Why do you see Wikipedia almost everywhere? It positions awesomely because it has loads of content and a huge number of links that point towards it. So Google doesn’t really prefer brands – Wikipedia is simply algorithmically fantastic. It works like this. If you’re fulfilling many more specifications on the algorithm as compared to your competitors, Google rewards you with a high ranking within the search results.
Big brands and searches
When you’re a big brand, you get automatic help with certain algorithmic factors, which include perceived quality and site authority. Importantly, you have brand affinity. Users are more familiar with brands and user intent becomes directly “target the store” instead of “target the options”. This is what makes the difference.
Big brands and penalties
A lot of big brands have some direct link at Google. This means that someone from Google will get in touch if they happen to cross a line.
Sites of big brands are in a better position to survive Google penalties as compared to small or medium businesses. This is partly because their sites are stronger and partly because the penalties result in limited damage. So even though brands lose keyword traffic, they do not have to sacrifice their entire website.
Some feel that this happens because of Google’s leniency towards these sites while others feel it’s simply brand preference. Personally, I’m of the opinion that the reason for this is a bunch of algorithmic factors. You could also call them “expectancy factors” or “should be there factors”.
Some sites figure in Google’s index – not simply because Google feels they need to be there but because users feel so. User searches have indicated that they expect certain sites to show up. If these don’t appear, users might think that Google is doing a lousy job.
So Google protects its reputation by trying to limit penalty effects on bigger brands. It issues warnings and helps them quickly recover in case a penalty causes greater damage. Whatever the case, big brands are like huge ships which can face any penalty storm while small and medium businesses are like small rafts in comparison.

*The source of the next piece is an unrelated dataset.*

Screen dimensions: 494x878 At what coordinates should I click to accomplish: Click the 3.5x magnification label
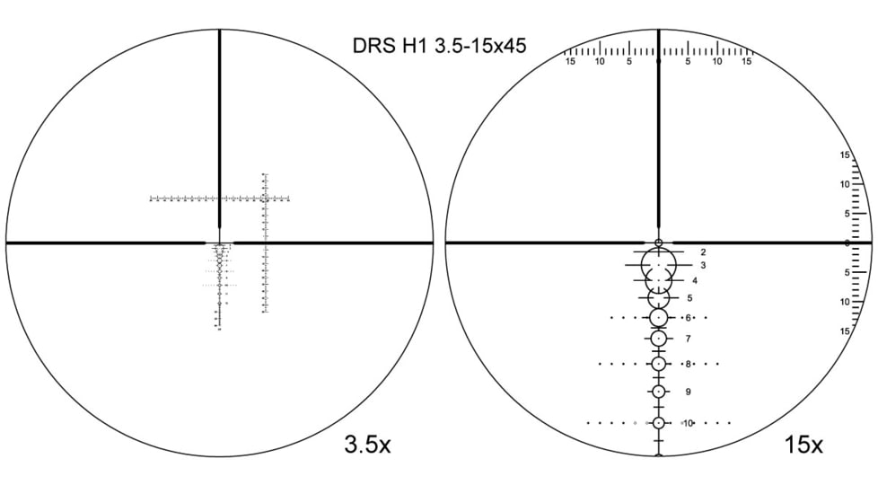(x=367, y=445)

What can you learn from big brands?
If you want your small or medium business site to achieve the same success as that of big brands, what should you do? Start caring about what big brands are doing.
You need to have similar awesome algorithms, expectancy, and authority. You will probably end up losing your ranking, your homepage and other pages if you engage in practices that violate guidelines stipulated by Google.

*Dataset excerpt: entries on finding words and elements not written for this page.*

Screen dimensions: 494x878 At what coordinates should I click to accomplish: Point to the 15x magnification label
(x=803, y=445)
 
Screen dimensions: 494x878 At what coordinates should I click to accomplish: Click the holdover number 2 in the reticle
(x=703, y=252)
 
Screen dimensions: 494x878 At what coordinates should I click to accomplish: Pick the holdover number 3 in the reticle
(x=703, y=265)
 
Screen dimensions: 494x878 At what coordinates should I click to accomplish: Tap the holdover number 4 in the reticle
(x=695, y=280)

Your site needs to send out the same signals that big brands do. If you copy the good things brands do well, you’ll get some quality and authority points from Google.
Google needs to know there’s a good company with good people behind these signals. Signals indicate to Google that here’s a site that’s well taken care of, the company is wide awake at the top, and the site will be a great product.
The websites of all large brands are not uniformly fabulous. In fact, many of them are quite the opposite. This is an area in which you can get ahead of them.